Councillor Patricia Bradwell, executive member for children's services at the county council, said: "When the decision was taken to close the school I put forward the offer that the school building could be used for some other community purpose.

"The head teacher, together with a group of stakeholders, has now come forward with a proposal that the site be used as a training and education centre for children with disabilities.

"We have asked them to develop an effective business plan and present it to us.

"Although we haven't yet received this we hope it will help provide a good, sustainable community facility for children with disabilities.
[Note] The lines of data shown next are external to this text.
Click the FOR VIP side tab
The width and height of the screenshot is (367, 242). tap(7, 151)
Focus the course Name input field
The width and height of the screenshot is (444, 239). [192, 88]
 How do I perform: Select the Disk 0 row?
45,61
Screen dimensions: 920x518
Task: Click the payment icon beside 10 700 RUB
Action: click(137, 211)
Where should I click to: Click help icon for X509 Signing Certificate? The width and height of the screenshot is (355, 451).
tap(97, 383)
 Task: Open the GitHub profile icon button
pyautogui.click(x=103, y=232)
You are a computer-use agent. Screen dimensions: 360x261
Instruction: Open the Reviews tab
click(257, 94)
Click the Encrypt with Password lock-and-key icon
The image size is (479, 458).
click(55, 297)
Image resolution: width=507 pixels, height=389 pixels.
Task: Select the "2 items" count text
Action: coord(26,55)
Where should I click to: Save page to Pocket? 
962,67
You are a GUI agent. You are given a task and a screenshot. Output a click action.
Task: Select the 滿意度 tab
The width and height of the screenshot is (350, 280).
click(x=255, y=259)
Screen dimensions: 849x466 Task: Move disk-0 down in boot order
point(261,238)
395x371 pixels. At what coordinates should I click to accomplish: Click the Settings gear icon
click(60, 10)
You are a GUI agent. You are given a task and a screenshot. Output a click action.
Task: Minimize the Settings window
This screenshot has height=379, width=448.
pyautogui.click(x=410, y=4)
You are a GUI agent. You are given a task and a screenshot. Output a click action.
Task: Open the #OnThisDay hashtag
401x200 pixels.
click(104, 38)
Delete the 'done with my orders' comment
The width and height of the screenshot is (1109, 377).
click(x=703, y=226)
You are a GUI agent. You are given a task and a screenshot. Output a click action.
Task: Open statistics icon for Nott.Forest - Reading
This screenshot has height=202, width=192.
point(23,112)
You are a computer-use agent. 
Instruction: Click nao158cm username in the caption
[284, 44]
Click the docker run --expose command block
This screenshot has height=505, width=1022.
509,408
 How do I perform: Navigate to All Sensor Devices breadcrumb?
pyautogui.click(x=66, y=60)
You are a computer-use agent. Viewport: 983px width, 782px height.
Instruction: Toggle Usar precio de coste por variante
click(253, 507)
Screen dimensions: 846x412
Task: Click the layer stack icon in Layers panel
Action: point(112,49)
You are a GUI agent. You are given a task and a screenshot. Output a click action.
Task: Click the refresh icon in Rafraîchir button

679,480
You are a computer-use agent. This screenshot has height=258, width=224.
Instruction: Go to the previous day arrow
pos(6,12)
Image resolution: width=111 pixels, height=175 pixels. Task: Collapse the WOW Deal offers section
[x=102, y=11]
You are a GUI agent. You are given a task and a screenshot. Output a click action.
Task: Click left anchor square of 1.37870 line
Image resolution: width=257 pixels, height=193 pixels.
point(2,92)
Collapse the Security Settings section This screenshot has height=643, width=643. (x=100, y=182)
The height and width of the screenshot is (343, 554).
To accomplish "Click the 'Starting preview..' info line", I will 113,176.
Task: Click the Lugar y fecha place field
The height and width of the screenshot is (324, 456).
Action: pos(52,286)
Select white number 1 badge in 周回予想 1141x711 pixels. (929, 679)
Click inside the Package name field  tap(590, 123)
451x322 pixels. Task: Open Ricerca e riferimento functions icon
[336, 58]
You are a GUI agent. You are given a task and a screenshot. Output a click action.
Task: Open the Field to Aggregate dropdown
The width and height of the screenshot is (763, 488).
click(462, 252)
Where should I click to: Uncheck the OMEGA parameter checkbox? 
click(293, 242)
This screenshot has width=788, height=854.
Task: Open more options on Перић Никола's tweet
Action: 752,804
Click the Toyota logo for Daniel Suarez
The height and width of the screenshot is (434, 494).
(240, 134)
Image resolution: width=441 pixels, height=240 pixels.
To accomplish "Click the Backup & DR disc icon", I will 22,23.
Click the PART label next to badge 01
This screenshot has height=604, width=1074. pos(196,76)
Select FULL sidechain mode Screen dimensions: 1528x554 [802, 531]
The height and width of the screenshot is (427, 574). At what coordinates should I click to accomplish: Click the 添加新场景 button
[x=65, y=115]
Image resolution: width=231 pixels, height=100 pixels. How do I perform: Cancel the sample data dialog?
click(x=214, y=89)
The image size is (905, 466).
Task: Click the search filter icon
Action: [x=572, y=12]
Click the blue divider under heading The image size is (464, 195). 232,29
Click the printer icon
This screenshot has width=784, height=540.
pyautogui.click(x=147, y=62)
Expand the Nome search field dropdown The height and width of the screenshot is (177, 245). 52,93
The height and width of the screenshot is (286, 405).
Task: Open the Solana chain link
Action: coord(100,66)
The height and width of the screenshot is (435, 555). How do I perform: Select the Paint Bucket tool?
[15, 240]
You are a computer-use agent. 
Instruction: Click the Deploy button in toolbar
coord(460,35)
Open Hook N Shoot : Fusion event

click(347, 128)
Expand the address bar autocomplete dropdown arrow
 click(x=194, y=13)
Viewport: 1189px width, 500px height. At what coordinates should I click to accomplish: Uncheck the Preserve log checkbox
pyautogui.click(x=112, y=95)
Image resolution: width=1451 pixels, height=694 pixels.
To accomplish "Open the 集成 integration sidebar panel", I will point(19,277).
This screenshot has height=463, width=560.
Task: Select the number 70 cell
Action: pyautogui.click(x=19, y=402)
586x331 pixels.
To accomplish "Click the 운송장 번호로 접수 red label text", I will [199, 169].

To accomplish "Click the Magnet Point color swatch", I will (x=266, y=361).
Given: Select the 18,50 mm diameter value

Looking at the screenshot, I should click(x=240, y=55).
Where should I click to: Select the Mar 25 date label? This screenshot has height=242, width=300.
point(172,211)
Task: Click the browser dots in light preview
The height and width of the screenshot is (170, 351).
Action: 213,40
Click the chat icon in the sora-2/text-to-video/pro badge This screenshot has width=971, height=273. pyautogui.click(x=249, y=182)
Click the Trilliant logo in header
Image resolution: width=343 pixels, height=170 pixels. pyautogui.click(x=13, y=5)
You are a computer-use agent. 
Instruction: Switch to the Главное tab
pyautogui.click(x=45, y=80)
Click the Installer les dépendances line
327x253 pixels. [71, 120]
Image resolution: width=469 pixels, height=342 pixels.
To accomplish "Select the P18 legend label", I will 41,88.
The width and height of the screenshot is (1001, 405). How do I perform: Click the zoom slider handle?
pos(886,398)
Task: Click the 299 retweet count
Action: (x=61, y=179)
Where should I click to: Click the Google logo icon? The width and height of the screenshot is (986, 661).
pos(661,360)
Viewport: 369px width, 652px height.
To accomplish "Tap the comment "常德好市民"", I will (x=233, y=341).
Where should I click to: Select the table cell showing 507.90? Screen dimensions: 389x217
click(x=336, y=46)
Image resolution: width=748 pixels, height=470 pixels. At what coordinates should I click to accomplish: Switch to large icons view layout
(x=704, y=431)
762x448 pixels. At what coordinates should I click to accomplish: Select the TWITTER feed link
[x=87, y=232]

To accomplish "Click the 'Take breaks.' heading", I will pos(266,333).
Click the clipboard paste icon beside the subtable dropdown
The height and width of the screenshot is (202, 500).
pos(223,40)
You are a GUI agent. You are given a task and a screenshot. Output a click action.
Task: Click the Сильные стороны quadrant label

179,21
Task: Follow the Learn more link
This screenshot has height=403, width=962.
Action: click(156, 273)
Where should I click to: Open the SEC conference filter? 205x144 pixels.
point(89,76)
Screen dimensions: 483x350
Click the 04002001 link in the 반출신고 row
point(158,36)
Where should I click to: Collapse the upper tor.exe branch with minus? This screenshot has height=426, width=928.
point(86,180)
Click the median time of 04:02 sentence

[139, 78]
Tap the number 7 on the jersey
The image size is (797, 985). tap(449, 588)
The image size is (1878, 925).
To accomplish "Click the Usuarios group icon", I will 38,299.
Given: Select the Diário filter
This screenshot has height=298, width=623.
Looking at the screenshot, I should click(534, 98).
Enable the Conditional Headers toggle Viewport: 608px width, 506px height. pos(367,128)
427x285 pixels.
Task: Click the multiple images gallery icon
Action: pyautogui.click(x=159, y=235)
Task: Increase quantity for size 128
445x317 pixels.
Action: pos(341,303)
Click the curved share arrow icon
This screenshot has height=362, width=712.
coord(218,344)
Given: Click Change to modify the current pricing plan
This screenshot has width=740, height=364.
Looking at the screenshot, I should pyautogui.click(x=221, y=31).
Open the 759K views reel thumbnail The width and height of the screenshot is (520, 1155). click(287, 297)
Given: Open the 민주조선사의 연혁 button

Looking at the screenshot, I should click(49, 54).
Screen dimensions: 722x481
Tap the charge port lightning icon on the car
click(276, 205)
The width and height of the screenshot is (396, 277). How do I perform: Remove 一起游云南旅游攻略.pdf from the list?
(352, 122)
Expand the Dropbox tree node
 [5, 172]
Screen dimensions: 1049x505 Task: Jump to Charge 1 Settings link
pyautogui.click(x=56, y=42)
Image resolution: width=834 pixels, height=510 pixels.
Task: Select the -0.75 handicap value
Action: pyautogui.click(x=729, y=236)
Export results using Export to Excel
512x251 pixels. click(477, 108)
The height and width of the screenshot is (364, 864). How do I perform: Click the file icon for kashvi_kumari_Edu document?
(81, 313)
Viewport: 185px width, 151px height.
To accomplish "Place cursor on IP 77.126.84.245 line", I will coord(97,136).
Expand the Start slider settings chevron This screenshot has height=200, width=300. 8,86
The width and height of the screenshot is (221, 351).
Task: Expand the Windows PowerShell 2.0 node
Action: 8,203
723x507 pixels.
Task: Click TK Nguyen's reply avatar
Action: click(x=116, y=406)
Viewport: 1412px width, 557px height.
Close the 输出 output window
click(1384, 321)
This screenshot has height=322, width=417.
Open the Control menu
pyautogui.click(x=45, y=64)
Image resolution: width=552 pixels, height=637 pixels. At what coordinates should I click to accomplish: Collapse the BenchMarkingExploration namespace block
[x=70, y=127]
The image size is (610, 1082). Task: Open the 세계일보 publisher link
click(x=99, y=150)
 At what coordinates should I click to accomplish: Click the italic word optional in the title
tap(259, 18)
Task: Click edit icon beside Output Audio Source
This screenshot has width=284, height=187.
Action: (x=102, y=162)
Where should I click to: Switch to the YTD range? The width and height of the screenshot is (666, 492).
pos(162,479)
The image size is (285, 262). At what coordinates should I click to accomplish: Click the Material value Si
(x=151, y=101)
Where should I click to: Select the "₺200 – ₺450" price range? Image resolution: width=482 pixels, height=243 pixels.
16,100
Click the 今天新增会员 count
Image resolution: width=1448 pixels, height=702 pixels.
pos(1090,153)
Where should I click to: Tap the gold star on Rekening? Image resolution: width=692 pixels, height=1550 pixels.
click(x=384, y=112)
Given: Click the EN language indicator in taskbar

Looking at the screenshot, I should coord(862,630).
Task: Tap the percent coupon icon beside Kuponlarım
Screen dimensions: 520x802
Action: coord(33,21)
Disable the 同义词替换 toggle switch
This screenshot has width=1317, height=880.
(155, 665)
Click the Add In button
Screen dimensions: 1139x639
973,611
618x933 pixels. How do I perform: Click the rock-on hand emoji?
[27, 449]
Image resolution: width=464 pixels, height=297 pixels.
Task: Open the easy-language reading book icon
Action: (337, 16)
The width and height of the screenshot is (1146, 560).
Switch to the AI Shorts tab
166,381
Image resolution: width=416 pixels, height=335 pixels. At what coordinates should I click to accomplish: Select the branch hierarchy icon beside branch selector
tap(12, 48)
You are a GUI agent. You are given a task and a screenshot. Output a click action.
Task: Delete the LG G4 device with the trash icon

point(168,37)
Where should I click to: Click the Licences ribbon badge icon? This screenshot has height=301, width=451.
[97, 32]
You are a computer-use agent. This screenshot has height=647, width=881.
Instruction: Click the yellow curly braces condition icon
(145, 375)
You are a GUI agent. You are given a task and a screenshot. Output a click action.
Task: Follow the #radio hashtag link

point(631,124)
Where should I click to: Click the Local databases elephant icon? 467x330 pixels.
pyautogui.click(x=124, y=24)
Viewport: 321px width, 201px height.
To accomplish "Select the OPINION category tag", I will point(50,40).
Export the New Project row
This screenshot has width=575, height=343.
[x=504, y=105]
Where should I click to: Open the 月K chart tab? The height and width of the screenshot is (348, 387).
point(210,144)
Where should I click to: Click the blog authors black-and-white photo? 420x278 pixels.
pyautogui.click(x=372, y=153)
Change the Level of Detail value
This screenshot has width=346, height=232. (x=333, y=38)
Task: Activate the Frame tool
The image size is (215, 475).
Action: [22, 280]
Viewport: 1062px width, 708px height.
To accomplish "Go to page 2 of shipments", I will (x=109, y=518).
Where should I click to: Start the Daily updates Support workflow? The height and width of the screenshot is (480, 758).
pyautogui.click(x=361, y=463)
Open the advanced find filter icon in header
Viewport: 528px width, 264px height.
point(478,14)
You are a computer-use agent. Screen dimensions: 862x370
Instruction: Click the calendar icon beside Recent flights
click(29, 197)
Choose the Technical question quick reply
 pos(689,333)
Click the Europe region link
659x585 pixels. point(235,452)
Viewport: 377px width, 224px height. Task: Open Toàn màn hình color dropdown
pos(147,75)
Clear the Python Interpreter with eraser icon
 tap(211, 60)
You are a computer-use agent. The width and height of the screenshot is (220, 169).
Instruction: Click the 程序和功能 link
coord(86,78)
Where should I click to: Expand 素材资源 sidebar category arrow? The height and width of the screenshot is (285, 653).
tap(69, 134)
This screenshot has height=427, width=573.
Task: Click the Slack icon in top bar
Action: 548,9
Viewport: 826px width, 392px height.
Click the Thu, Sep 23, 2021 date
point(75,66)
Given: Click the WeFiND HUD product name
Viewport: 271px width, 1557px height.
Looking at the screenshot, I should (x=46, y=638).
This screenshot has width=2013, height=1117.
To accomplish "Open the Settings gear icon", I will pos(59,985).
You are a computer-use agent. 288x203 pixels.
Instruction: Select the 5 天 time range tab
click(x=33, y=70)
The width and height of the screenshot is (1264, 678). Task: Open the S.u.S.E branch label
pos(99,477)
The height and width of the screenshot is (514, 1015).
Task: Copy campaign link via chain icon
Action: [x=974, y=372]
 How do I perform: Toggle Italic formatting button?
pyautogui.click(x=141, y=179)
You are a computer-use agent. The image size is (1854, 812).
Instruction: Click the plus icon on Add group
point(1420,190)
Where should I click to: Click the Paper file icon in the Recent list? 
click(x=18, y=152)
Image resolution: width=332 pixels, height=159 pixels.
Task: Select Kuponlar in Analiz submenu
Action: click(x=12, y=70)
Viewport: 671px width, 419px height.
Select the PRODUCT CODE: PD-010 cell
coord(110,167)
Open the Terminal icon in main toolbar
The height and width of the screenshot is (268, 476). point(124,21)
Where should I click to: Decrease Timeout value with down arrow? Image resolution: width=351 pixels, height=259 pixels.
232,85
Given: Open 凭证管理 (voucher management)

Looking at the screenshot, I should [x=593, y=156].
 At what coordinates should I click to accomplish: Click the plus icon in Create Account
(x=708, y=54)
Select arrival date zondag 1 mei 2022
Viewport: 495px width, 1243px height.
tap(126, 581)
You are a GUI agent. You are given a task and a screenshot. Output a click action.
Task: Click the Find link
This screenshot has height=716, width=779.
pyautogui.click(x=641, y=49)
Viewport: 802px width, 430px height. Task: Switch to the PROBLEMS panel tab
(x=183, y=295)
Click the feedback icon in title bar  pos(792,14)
We haven't received any other proposals for use of the site."

The school's chairman of governors, Tony Gray, said although it was too early to say what the future of the site would be, he supported any plan which supports disadvantaged children.

He said: "It's still early at the moment but we're having discussions about the best use that can be made of the land and buildings once Queen's Park School has closed.

"I'm not aware of any concrete proposals as to the use but the county council has given us assurances that the intention is to use the land to benefit the community.

"It will be very nice, given the sad consequence of the local authority's decision, if the assets at the school that have been built up over the years continue to support people with special needs.

"It's something that would give people with special needs a better opportunity to make the most of their potential."

Mum Debbie Gutsell, 28, of Carlton Boulevard, Lincoln, whose son Joshua, 10, goes to Queen's Park, said: "I think this plan is absolutely fantastic.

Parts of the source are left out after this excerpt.